If the roots of the equation $x^4 + ax^3 + bx^2 + cx + d = 0$ are in geometric progression then,
$a) b^2 = ac$
$b) a^2 = b$
$c) c^2 = a^2d$
Using Vieta's relations, finding values of coefficients in terms of the assumed roots is what first comes to mind. That process works out well to give the answer ($c)$) But, as it can be seen, this method is quite lengthy. Is there a shorter method to solve this question or a trick?
Here is the OP's original method. Assume the roots are $k, kr, kr^2, kr^3$. Then:
$$k(1+r+r^2+r^3) = -a$$ $$k^2r+k^2r^3+k^2r^4+k^2r^3+k^2r^4+k^3r^5 = b$$ $$k^3r^3 + k^3r^4+k^3r^5+k^3r^6 = k^3 r^3(1+r+r^2+r^3) = -c$$ $$k^4r^6 = d$$
By comparing the maximum powers of $r$, a) is not correct ($r^{10}$ vs $r^9$) and so is b). But $c/a = k^2r^3$ or $c^2/a^2 = k^4r^6 = d$, hence c) is correct.

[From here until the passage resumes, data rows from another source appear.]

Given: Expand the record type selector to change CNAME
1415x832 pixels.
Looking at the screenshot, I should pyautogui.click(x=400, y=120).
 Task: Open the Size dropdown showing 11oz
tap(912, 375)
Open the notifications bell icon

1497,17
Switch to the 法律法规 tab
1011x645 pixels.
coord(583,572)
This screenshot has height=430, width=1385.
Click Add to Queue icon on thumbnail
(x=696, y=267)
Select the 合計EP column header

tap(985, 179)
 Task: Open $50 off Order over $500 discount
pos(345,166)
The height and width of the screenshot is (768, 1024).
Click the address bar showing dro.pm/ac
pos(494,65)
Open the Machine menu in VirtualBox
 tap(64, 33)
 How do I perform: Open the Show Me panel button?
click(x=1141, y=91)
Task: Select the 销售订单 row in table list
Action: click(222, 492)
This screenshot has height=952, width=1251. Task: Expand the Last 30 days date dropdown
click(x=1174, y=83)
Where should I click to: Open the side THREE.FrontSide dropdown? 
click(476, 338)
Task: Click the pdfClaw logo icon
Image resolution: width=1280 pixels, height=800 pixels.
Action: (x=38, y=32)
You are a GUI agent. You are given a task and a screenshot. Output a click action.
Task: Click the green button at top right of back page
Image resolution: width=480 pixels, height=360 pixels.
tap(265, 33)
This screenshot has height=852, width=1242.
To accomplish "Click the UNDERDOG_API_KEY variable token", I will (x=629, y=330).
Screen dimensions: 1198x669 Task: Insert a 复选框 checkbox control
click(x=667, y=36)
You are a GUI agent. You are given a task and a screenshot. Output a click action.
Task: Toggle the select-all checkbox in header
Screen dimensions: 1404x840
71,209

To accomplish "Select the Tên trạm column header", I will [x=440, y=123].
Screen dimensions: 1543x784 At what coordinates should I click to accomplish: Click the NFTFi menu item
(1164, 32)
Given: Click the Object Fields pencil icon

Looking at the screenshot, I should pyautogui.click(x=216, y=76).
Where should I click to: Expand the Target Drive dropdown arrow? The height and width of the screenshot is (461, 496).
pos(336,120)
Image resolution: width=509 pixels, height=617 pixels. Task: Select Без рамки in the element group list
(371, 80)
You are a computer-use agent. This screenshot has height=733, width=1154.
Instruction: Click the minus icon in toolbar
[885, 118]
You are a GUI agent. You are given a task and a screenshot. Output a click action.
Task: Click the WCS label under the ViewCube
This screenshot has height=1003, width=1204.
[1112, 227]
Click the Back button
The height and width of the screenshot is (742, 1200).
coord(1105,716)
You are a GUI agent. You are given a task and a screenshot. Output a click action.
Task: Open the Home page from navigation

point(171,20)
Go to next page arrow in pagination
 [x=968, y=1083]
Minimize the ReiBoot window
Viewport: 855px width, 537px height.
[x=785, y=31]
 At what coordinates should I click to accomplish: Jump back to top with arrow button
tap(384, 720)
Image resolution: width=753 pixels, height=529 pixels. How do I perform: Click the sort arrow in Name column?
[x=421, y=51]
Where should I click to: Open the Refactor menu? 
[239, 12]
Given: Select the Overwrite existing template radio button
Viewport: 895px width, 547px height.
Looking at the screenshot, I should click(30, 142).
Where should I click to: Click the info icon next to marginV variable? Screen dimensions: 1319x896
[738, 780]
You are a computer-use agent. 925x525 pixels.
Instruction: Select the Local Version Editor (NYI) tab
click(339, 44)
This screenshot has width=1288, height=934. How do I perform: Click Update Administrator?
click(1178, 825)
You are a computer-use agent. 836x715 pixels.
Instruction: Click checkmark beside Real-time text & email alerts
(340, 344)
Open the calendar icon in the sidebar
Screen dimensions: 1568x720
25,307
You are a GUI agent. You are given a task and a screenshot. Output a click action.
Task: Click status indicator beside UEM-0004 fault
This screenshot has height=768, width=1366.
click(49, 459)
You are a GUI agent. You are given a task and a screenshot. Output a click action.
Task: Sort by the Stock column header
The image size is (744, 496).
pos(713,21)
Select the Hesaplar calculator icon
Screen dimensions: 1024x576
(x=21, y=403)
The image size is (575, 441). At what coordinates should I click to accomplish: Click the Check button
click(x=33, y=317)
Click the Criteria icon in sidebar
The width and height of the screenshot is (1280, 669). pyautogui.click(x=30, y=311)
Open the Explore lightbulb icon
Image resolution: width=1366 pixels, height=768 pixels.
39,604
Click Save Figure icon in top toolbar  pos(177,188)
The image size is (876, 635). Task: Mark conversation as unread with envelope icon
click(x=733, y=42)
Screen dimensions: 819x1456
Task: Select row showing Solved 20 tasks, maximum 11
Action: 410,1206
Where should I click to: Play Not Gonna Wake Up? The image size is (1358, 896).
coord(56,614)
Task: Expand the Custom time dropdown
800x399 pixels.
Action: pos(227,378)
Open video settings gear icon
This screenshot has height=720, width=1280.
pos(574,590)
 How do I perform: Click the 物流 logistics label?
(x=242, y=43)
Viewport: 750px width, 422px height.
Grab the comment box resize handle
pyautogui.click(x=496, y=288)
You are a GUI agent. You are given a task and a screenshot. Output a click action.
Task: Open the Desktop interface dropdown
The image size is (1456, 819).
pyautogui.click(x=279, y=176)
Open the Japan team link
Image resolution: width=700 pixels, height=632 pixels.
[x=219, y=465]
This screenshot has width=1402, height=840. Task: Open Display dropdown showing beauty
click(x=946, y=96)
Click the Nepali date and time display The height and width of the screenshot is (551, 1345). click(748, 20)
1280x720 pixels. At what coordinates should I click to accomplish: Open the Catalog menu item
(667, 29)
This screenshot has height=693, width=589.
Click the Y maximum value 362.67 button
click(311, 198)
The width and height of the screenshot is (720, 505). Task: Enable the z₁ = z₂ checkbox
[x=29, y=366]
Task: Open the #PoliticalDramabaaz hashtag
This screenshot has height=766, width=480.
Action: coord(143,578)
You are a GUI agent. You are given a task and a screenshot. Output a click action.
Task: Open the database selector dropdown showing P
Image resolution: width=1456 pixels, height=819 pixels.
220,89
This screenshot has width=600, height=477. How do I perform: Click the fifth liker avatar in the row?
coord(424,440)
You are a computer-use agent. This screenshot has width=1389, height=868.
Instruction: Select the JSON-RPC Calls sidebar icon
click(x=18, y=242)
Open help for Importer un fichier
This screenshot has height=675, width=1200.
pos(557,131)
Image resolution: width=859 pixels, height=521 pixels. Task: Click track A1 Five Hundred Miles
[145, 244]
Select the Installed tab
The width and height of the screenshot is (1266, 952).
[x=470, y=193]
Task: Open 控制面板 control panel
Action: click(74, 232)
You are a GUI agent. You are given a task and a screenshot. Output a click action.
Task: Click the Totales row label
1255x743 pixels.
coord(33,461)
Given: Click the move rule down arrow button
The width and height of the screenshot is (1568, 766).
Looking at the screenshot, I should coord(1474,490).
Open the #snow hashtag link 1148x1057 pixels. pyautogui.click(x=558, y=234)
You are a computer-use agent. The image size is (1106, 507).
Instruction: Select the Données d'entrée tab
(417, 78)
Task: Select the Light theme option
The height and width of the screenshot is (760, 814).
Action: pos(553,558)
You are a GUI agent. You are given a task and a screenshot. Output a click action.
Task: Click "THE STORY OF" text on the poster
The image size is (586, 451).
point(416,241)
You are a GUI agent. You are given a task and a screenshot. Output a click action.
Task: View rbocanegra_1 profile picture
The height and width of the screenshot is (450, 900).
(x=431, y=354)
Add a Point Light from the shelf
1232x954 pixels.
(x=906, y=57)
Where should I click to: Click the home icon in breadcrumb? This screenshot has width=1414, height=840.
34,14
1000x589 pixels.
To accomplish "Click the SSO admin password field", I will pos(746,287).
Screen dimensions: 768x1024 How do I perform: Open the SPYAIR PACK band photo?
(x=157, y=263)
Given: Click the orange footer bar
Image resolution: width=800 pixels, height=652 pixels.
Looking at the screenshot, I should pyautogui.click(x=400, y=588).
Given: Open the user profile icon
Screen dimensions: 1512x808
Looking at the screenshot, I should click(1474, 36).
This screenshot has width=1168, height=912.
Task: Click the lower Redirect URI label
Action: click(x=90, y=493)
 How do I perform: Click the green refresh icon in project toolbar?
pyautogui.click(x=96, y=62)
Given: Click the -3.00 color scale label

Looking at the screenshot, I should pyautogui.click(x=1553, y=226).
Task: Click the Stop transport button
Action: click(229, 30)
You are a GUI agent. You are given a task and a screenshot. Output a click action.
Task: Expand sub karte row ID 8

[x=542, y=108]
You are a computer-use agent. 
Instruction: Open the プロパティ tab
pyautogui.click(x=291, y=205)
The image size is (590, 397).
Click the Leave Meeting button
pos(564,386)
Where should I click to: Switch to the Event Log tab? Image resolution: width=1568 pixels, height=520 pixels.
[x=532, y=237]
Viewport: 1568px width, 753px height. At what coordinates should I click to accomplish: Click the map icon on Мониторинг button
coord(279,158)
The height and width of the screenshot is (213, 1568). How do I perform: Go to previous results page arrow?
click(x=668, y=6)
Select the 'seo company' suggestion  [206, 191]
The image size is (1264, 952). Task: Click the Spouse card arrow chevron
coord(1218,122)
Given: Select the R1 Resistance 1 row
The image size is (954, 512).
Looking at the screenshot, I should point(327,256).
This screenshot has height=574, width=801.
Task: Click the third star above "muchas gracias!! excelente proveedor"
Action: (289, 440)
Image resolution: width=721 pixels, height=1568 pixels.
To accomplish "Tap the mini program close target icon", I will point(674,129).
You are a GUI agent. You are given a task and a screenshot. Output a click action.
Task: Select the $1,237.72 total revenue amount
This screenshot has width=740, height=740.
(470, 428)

This relationship between $a$ and $c$ can be extended to any power $n$ in general. $-c$ can also be written as $k^4 r^6 (1/k + 1/(kr) + 1/(kr^2) + 1/(kr^3))$ as you miss out one term in the product of three (or $n$) roots, and in general this is $k^n r^{n(n-1)/2} (1/k + \cdots + \frac{1}{kr^{n-1}}) = k^{n-1} r^{(n-1)(n-2)/2} (1 + \cdots + r^{n-1})$.
Hint: let the roots be $t,u,v,w$, then a sufficient condition for a GP is $tw=uv$ $\implies tw=uv=\sqrt{tuvw}=\sqrt{d}$.
This requires $d\gt 0$, and in that case let $x=x'\sqrt[4]{d}$ then the polynomial
$$dx'^4+a\sqrt[4]{d^3} x'^3+b\sqrt{d} x'^2+c\sqrt[4]{d} x' +d $$
has roots $t'=t/\sqrt[4]{d}, u'=u/\sqrt[4]{d},\dots$ with $t'w'=u'v'=1$ i.e. it is reciprocal, so $a\sqrt[4]{d^3}=c\sqrt[4]{d}\,$.